Goal: Reproduce the data below word for word, keeping every line as it appears.

Records from a data source:
....

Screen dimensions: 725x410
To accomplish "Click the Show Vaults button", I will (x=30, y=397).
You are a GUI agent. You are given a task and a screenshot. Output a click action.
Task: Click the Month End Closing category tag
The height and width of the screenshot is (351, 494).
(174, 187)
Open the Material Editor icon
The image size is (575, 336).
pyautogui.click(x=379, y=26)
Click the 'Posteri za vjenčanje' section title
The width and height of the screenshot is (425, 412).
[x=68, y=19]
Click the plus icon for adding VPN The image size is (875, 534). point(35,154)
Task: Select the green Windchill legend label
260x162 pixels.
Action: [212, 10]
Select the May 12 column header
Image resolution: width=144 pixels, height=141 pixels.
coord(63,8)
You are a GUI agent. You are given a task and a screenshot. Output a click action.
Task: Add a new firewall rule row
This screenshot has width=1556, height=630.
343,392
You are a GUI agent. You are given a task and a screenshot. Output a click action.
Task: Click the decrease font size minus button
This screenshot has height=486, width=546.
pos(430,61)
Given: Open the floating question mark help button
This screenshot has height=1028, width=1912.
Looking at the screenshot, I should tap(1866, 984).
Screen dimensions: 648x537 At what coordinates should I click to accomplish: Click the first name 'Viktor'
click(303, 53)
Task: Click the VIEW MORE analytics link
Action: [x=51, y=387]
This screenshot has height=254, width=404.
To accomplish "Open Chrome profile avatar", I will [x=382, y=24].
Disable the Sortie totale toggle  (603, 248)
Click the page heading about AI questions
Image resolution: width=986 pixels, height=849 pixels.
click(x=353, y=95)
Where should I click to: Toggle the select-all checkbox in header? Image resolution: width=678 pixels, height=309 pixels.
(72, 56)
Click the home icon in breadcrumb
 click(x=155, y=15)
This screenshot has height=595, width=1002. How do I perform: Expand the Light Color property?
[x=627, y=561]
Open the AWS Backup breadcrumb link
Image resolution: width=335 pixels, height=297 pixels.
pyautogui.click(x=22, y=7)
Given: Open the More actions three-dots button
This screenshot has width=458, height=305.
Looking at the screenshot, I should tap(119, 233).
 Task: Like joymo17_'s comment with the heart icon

....

Written response:
Screen dimensions: 725x410
To accomplish "Click the Show Vaults button", I will (x=30, y=397).
You are a GUI agent. You are given a task and a screenshot. Output a click action.
Task: Click the Month End Closing category tag
The height and width of the screenshot is (351, 494).
(174, 187)
Open the Material Editor icon
The image size is (575, 336).
pyautogui.click(x=379, y=26)
Click the 'Posteri za vjenčanje' section title
The width and height of the screenshot is (425, 412).
[x=68, y=19]
Click the plus icon for adding VPN The image size is (875, 534). point(35,154)
Task: Select the green Windchill legend label
260x162 pixels.
Action: [212, 10]
Select the May 12 column header
Image resolution: width=144 pixels, height=141 pixels.
coord(63,8)
You are a GUI agent. You are given a task and a screenshot. Output a click action.
Task: Add a new firewall rule row
This screenshot has width=1556, height=630.
343,392
You are a GUI agent. You are given a task and a screenshot. Output a click action.
Task: Click the decrease font size minus button
This screenshot has height=486, width=546.
pos(430,61)
Given: Open the floating question mark help button
This screenshot has height=1028, width=1912.
Looking at the screenshot, I should tap(1866, 984).
Screen dimensions: 648x537 At what coordinates should I click to accomplish: Click the first name 'Viktor'
click(303, 53)
Task: Click the VIEW MORE analytics link
Action: [x=51, y=387]
This screenshot has height=254, width=404.
To accomplish "Open Chrome profile avatar", I will [x=382, y=24].
Disable the Sortie totale toggle  (603, 248)
Click the page heading about AI questions
Image resolution: width=986 pixels, height=849 pixels.
click(x=353, y=95)
Where should I click to: Toggle the select-all checkbox in header? Image resolution: width=678 pixels, height=309 pixels.
(72, 56)
Click the home icon in breadcrumb
 click(x=155, y=15)
This screenshot has height=595, width=1002. How do I perform: Expand the Light Color property?
[x=627, y=561]
Open the AWS Backup breadcrumb link
Image resolution: width=335 pixels, height=297 pixels.
pyautogui.click(x=22, y=7)
Given: Open the More actions three-dots button
This screenshot has width=458, height=305.
Looking at the screenshot, I should tap(119, 233).
 Task: Like joymo17_'s comment with the heart icon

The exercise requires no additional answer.